Okay so like Im going through a bunch of my childhood media and just like jesus fucking christ a lot of this stuff is absolutely abhorrent. recently been going through CoD 4, and Dragon Ball Z and like.I guess Id never actually put a whole lot of thought into just the sheer level of genderedness to this stuff but just like holy fucking shit not only is it bad but also its just so unbelievebly hypermasc. The politics on both implicit and explicit are absolutely terrible (Not even getting into CoD basically just espousing an American version of Color Revolution Theory) BUT to get back on point.All of this stuff is getting me to start thinking about just how we raise our boys and the exact media we expose them to and like, this stuff was the absolute most average there was at the time and just holy fuck I cant believe we raise our boys up with such terrible worldviews before theyre even outta like fucking elementary school and shit.Ugh, idk just it makes me really fucking sad. It makes me really fucking sad because I know no matter how much I try to unlearn this shit that I was still exposed to it during my formative years and theres nothing I can do about that.Im glad Ive come far enough that I can see it for being as abhorrent as it is but still.
The military was involved with the development of gaming technology from the beginning, and basically always looked at it as a tool for training soldiers, and propagandizing the youth. So...
>>44042983Well yeah COD is literally CIA funded propagnda. It just made me into a weapons guy instead of a zogbot though.
>>44042983I'm too tarded to care about that stuff. I would chill out with a girl playing cod together after we got bored of perfect dark, my favorite fps, and my favorite db characters were chichi and bulma
>>44043060ftm?
>>44043073I mean. At least for the first parts of my life since I'm one of those sterypical born in the wrong body pick me's apparently. I'm a trans women now tho
Bulma and Future Trunks are both extremely based characters and Future Trunks and Supreme Kai were how I first externalized my desire to be more female in a way that was safe to my then unaware adolecent self. Now I literally just want to be Bulma but the older housewife version. (this still a great pic though)I loved noob tubing or sniping with tac inserts in COD Multiplayer in obscure parts of the map. Never tried to win I just wanted to make other people extremely angry, and I did =)

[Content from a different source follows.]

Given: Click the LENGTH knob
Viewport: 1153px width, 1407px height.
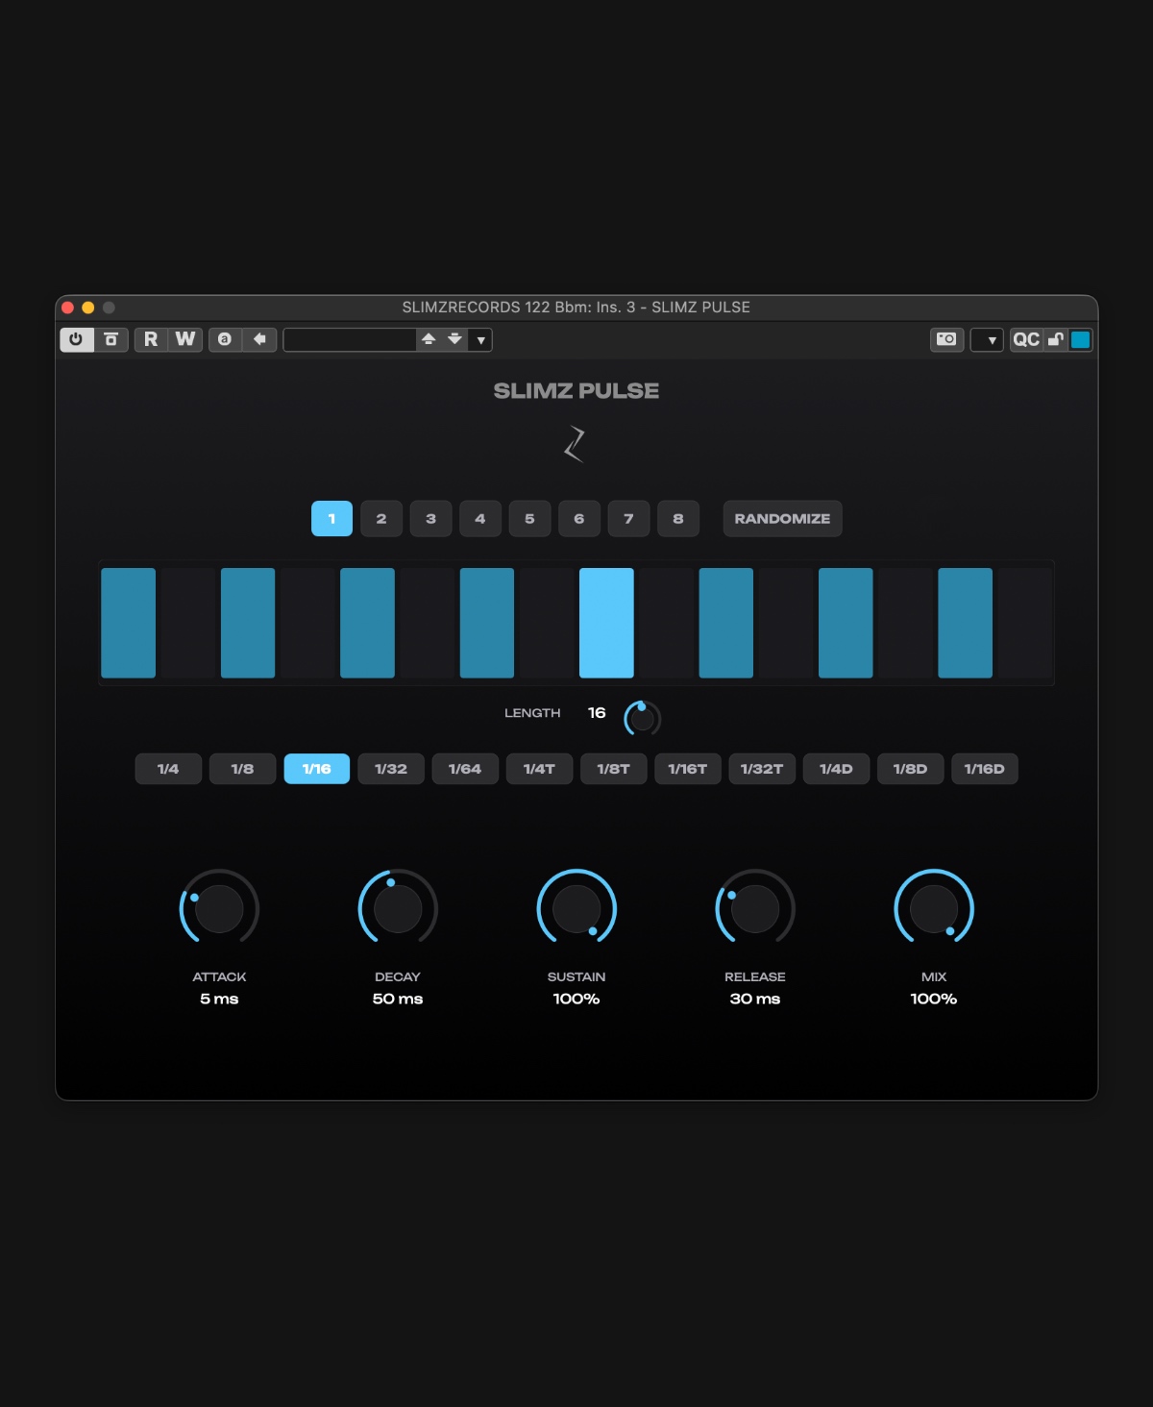Looking at the screenshot, I should [642, 718].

>>44042983cod 4 is just a masterpiece in general tho
>>44042983And?
you are thinking about it from the perspective of an art critic, not from how i thought about it when i was younger. when i was younger i was like "what!!!!! dude this is the coolest thing ive ever seen in a video game!!" i wasnt being subliminally programmed to want to enlist in the military because of cod4. i just liked that you could use a bunch of different guns and you could see all the cool tech and also i think it was my first exposure to an fps gameplay loop. you are reading into it like a tumblr woman who has never played it or a college student writing an essay
yes a huge chunk of mass media is terrible in the ways you are pointing out>It makes me really fucking sad because I know no matter how much I try to unlearn this shit that I was still exposed to it during my formative years and theres nothing I can do about that.nona don't be too hard on yourself. no one exists outside of the culture they are born into. some of the people here fall into a very toxic spiral obsessively agonizing over gendered thought crimes and fatalist thinking about socialization. that doesn't do them any good. having the discernment to see how our actions sometimes fall short and committing to making them better goes a long way. over time this changes us, and our actions more naturally fall in that better direction.
also, somewhat tangential, but people sometimes fear they will do to others bad things done to them at formative times. that fear can come without there being an underlying drive to do those bad things, but rather an excess of introspection.that position implies a critical evaluation of themselves and their actions, and a correct recognition of the bad things as bad things, which makes the fear quite unlikely to come true.